Since the 1970s, identification, analysis and treatment of hazardous road locations – i.e. black spots - have been the cornerstone of the Danish site specific traffic safety work. However, recent developments have undermined this approach due to various reasons. The two main reasons are the fact that the most hazardous locations have now been treated, the remaining locations are less hazardous, and the safety effect of measures in these locations is less effective. The elimination of the most hazardous locations is obviously favourable; however, another main reason is troublesome. The identification of hazardous roads is based on deteriorated data. Data on traffic accidents in Denmark is registered by the police, but there is a considerably dark figure in the data. Coverage of the police registration has decreased in the past 10 years. In 2001, police registered 18.5 % of people injured in traffic accidents in Denmark, whereas in 2011 the rate was 18.5 %
Consequently, many road authorities are unable to identify hazardous road locations on the basis of accident recordings, especially in rural areas. Road authorities stand before a paradox: a predominant part of the fatalities in traffic are killed in accidents on rural roads, yet the authorities have problems identifying hazardous road locations on rural roads. As a result there is a requirement for workable non-accident based methods to identify hazardous road locations.

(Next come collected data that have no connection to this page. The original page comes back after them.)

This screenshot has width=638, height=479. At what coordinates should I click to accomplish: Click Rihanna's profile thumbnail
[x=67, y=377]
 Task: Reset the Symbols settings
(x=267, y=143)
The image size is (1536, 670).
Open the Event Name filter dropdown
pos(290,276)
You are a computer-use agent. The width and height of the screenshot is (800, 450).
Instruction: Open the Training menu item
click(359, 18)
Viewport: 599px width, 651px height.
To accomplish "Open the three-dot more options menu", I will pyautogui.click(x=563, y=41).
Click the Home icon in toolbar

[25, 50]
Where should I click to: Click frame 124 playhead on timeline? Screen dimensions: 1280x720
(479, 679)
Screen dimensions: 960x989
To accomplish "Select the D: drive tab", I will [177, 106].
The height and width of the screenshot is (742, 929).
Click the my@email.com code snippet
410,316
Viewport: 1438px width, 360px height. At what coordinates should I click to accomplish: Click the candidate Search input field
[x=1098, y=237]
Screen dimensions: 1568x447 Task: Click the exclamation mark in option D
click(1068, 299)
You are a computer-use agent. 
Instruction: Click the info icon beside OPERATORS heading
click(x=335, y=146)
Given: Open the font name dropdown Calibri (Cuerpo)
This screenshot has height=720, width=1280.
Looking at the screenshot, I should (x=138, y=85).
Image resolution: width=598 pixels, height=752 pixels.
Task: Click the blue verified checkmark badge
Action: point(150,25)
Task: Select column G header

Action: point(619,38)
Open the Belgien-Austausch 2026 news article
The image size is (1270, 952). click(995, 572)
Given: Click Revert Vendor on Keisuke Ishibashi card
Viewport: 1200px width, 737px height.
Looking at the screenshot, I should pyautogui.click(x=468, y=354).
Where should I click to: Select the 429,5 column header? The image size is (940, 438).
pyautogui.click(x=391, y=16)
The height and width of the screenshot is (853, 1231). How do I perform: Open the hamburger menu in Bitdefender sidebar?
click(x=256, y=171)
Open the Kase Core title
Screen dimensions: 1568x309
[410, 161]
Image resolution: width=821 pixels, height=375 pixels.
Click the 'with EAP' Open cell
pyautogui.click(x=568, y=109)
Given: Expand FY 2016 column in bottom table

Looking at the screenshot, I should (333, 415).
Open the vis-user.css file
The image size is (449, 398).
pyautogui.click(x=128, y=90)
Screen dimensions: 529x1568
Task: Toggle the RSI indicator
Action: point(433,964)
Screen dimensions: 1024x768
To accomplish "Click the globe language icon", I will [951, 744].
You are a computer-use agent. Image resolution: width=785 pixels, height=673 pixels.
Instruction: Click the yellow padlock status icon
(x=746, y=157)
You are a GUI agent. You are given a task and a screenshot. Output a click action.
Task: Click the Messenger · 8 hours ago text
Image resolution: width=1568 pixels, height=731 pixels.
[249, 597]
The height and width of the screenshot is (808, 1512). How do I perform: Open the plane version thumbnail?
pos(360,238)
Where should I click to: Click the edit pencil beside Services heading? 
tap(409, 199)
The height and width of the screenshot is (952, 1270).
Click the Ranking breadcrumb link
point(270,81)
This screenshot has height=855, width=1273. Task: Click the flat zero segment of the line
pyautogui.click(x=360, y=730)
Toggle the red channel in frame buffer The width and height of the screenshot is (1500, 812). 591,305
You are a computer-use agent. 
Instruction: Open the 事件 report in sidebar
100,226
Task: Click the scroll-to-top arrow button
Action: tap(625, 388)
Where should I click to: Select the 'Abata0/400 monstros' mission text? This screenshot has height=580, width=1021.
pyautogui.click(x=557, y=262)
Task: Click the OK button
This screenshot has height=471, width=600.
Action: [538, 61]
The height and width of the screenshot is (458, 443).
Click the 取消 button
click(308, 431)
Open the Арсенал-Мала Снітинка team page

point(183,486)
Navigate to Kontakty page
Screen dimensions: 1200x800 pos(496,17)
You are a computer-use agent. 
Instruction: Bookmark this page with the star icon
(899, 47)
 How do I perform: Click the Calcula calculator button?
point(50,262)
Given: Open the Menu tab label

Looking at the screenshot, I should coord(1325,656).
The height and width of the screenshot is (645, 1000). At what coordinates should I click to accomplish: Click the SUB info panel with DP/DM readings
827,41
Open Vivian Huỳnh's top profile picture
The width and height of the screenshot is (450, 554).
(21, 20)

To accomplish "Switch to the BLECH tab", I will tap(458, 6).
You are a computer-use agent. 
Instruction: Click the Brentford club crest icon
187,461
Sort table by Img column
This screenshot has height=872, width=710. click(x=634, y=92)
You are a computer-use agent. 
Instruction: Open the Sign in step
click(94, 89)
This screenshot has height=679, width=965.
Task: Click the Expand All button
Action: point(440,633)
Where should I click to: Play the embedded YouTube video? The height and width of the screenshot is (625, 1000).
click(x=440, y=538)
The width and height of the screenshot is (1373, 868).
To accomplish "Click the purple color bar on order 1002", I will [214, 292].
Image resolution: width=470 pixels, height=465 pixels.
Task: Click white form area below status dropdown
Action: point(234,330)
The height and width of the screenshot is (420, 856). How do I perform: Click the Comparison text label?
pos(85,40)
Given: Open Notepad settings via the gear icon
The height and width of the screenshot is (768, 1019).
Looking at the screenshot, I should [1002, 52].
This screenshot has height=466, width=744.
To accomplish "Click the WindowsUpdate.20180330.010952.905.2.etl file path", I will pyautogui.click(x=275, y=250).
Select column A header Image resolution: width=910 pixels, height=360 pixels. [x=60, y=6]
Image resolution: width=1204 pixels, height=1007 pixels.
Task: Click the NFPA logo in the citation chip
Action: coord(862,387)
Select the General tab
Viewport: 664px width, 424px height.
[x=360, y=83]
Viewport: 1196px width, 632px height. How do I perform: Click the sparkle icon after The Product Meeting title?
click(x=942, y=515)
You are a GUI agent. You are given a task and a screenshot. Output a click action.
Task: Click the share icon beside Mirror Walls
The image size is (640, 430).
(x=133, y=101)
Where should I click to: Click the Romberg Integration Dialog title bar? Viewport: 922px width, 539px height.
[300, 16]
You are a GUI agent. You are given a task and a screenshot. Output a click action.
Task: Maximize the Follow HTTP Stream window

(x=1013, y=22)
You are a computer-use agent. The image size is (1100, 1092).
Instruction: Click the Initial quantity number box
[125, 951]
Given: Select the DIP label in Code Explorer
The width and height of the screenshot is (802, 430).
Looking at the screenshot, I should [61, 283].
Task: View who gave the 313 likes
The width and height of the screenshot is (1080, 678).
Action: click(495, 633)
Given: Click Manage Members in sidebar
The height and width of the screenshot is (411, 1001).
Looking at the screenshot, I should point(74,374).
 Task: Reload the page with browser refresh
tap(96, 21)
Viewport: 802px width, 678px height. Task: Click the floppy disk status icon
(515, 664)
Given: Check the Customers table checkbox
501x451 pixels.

The thesis presents a method that can be implemented immediately in the site specific traffic safety work in the road authorities. The span of used is limited to sections on two-lane rural roads with a maximum of 6,000 vehicles in annual average daily traffic.
The method requires the municipality to split the road network into sections by defined splitting points. Furthermore the municipality must collect information on annual average daily traffic and density of intersections connected to those sections. The method does not require specially trained observers or access to special software. The only software used is spreadsheet, as for example Excel.
The above requirements mean that participants in the performed test considered the method workable. The method provides municipalities with the opportunity to prioritize their traffic safety work in rural roads here and now. The presented method can to some extent help road authorities solve the previous mentioned paradox, since the method enables identification of hazardous road locations. The method is seen as a supplement to existing identification methods. The existing methods should still be used to identify locations where local accident factors are problematic, if possible.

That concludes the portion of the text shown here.